By Jeff Schogol, Stars and Stripes
European edition, Monday, April 3, 2006


CAMP ANACONDA, Iraq — The focus of U.S. air power has shifted from dropping bombs to giving U.S. troops a “God’s-eye view” of what’s on the ground, said Lt. Col. Pete Gersten, commander of the 4th Expeditionary Fighter Squadron at Balad Air Base.

“My mission, my goal is to support ground forces,” said Gersten, 40, of Layton, Utah.

More than 96 percent of his aircraft’s time in the air is spent looking for possible roadside bombs, obstructions, ambush sites and insurgents, he said.

He explained the Army and Air Force work out which convoys on the ground will need air support, and then fighter aircraft such as the F-16s stationed at Balad relay real-time information to airmen on the ground with U.S. troops.

However, there is only so much pilots can do from the air, Gentry said.

“To get down there and no kidding say ‘That is a [roadside bomb]’ is not something we can do. We can identify suspected [bombs] and we can identify suspected points of origin. Our advantage is we can do a lot of it very fast. We can help sector down what the … coalition ground forces has to go investigate,” he said.
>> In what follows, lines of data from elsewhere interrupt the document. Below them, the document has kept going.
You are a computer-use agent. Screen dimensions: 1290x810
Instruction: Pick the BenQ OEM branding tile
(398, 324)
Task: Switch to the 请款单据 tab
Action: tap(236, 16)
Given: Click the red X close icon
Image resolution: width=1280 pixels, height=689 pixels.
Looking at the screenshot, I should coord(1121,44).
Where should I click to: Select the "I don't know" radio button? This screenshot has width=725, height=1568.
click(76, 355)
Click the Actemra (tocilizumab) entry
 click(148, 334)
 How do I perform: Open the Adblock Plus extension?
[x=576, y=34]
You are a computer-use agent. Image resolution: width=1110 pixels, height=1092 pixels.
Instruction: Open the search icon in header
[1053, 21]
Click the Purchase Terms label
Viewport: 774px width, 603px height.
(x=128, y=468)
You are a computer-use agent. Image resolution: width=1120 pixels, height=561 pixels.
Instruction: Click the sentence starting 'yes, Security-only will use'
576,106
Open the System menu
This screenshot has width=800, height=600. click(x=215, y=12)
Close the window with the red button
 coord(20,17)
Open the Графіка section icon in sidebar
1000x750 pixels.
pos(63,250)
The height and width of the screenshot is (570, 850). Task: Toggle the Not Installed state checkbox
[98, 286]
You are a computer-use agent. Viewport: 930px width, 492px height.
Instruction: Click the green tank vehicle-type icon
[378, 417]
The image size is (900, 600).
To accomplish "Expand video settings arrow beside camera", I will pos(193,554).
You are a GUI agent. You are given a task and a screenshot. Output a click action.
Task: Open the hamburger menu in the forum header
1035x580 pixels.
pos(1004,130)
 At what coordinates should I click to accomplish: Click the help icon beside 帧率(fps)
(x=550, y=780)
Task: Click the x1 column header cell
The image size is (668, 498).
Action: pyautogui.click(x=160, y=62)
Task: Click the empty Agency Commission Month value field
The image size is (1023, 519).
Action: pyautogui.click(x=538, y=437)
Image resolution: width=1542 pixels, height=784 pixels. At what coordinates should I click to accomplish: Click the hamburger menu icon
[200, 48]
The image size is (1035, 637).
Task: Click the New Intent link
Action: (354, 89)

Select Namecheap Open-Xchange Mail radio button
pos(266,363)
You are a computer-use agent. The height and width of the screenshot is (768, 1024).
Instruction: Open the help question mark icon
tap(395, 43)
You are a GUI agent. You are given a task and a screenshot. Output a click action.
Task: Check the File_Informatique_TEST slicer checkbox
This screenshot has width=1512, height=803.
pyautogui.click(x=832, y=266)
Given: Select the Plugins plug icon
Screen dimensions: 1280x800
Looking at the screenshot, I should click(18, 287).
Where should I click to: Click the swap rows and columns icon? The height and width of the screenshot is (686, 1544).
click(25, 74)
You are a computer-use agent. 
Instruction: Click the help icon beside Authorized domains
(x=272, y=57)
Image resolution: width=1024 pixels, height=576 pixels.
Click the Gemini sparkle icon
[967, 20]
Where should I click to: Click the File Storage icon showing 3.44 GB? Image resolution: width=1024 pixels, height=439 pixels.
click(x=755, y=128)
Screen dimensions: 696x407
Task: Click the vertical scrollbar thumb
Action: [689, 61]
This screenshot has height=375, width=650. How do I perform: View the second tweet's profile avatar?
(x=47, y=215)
Lt. Col. Kerry Gentry, commander of the 332nd Expeditionary Fighter Squadron at Balad, said his F-16s are equipped with targeting pods — thermal and TV cameras used to spot targets.

Now pilots are using these pods for reconnaissance and surveillance, said Gentry, 42, of Egg Harbor Township, N.J.

“You’re flying along looking and you go, ‘You know what, that just looks out of place,’ and they’ll feed it to the ground commander, and the ground commander makes a determination when he’ll sound out folks, whether its significant or not to investigate,” he said.

After a recent attack on Camp Anaconda, F-16s used the pods to find some people outside the wire making a quick getaway, Gentry said.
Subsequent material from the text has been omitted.